DATA SHOWN:
--
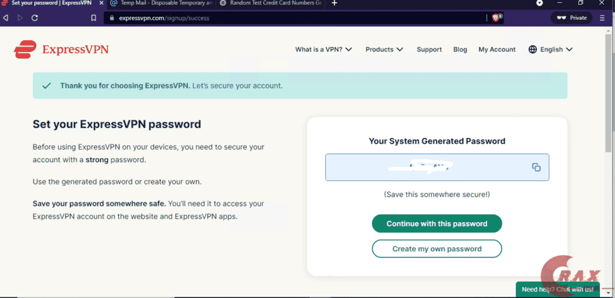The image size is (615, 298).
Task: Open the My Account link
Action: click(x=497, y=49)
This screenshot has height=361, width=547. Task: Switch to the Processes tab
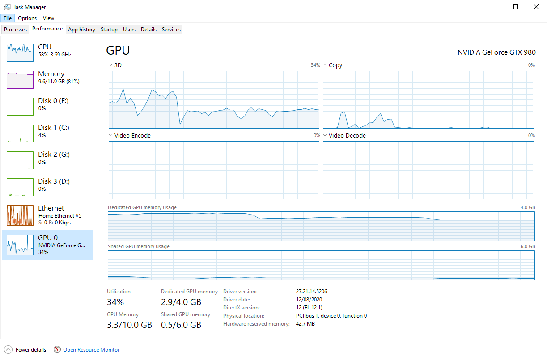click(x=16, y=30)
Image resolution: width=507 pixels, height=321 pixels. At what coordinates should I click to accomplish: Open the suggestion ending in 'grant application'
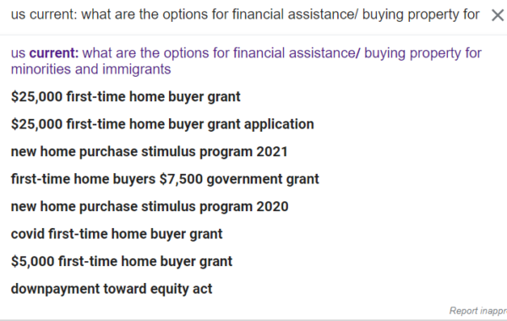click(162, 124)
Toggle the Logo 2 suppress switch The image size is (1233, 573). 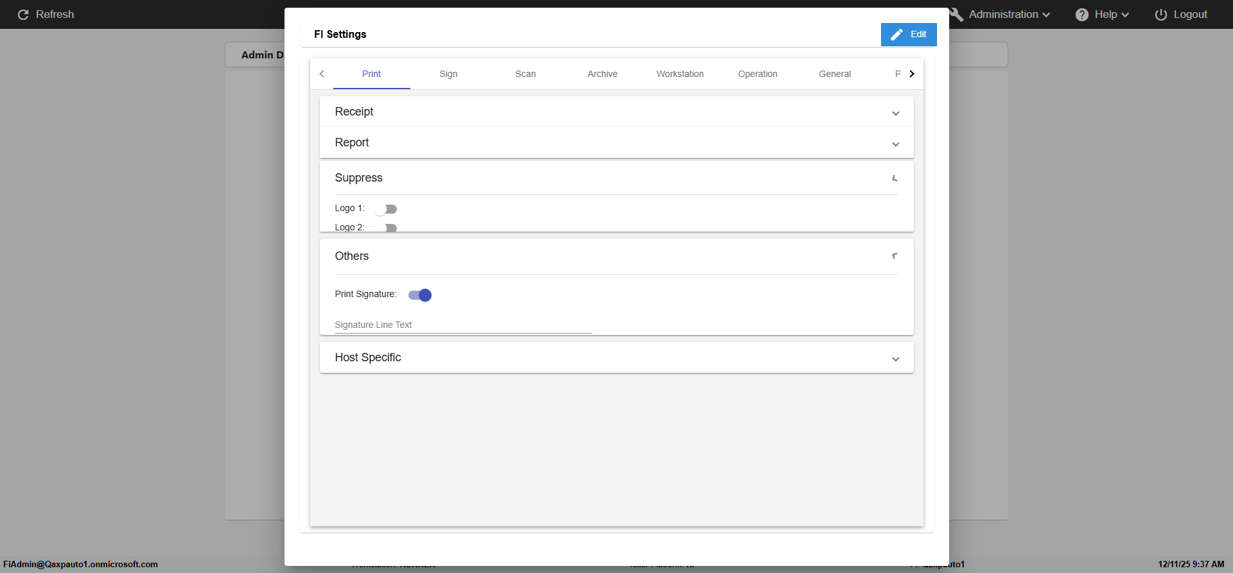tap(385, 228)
--
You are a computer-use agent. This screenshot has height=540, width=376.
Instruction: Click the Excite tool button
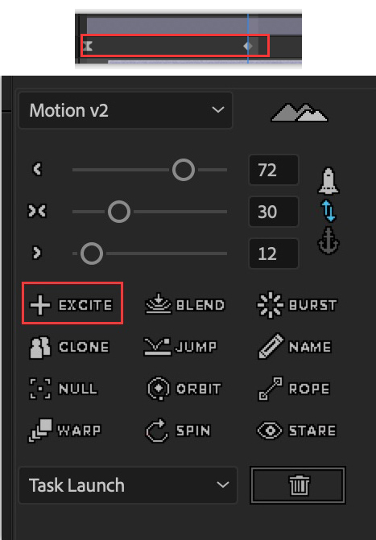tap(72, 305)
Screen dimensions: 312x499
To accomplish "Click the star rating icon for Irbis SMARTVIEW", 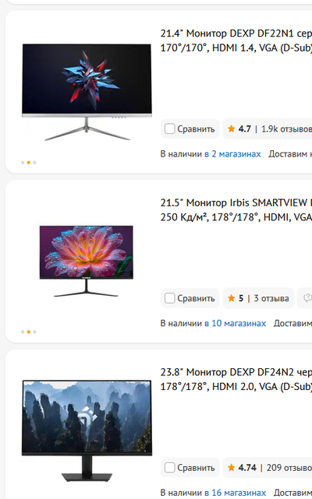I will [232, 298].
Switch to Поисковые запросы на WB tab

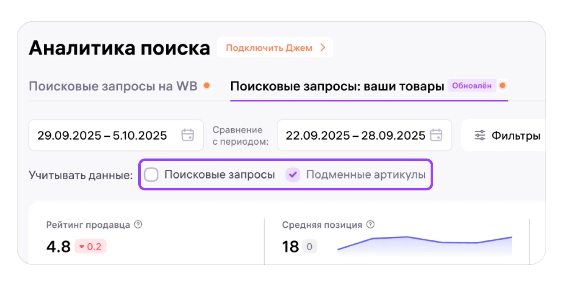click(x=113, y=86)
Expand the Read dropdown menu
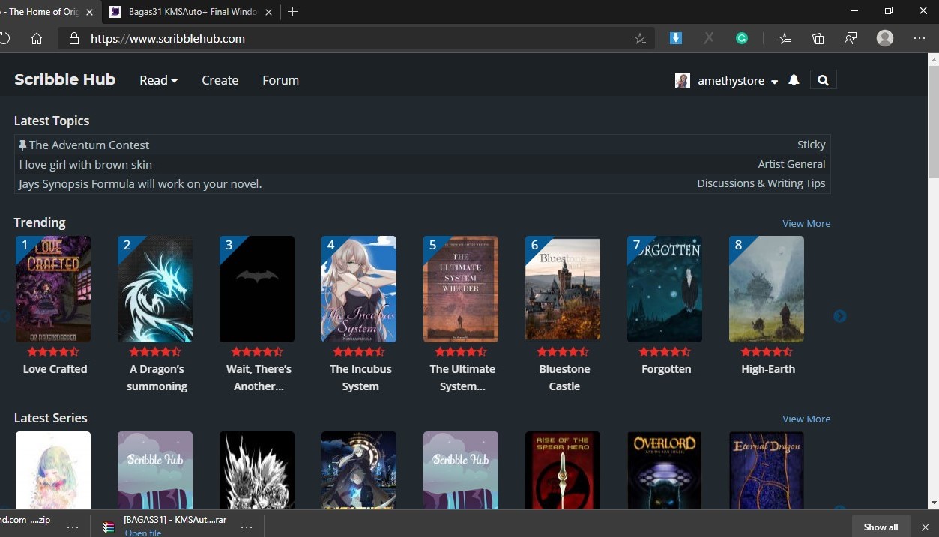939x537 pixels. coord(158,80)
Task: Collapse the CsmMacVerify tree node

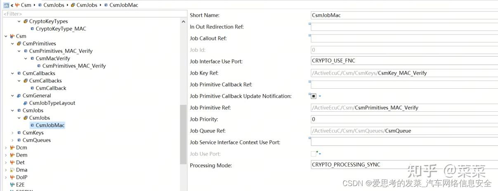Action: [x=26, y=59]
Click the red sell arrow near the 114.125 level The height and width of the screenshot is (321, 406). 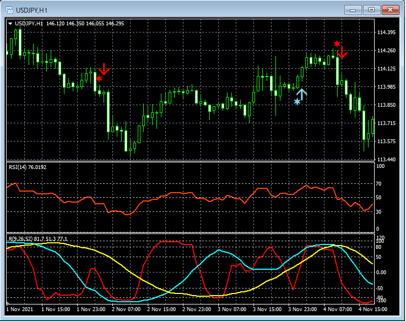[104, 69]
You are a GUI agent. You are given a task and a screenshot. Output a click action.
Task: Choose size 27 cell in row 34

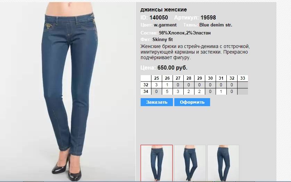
--
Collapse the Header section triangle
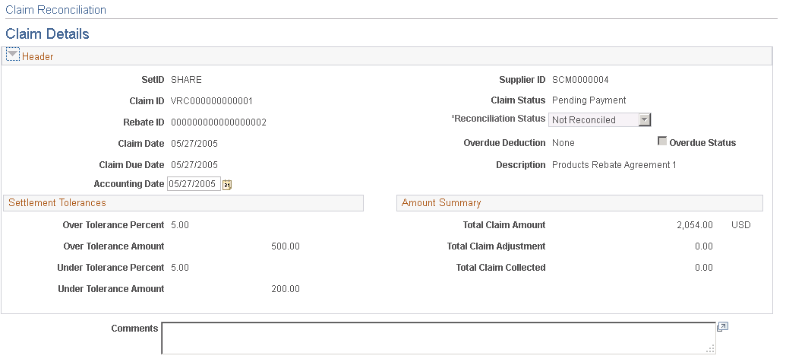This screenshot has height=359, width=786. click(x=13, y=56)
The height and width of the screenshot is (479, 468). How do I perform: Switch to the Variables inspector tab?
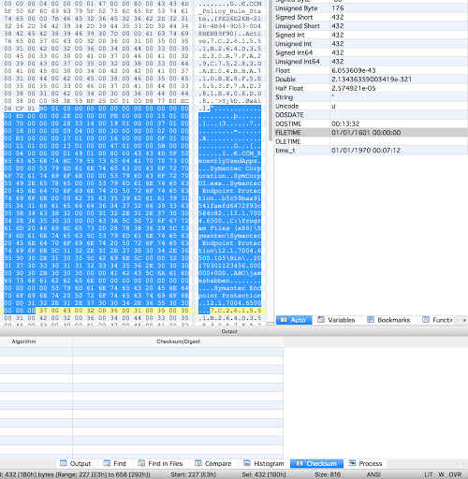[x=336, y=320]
--
EXERCISE OBJECTIVE: From the entries, work out how many lines include the word "agent", answering with the number only.

ANSWER SPACE: 2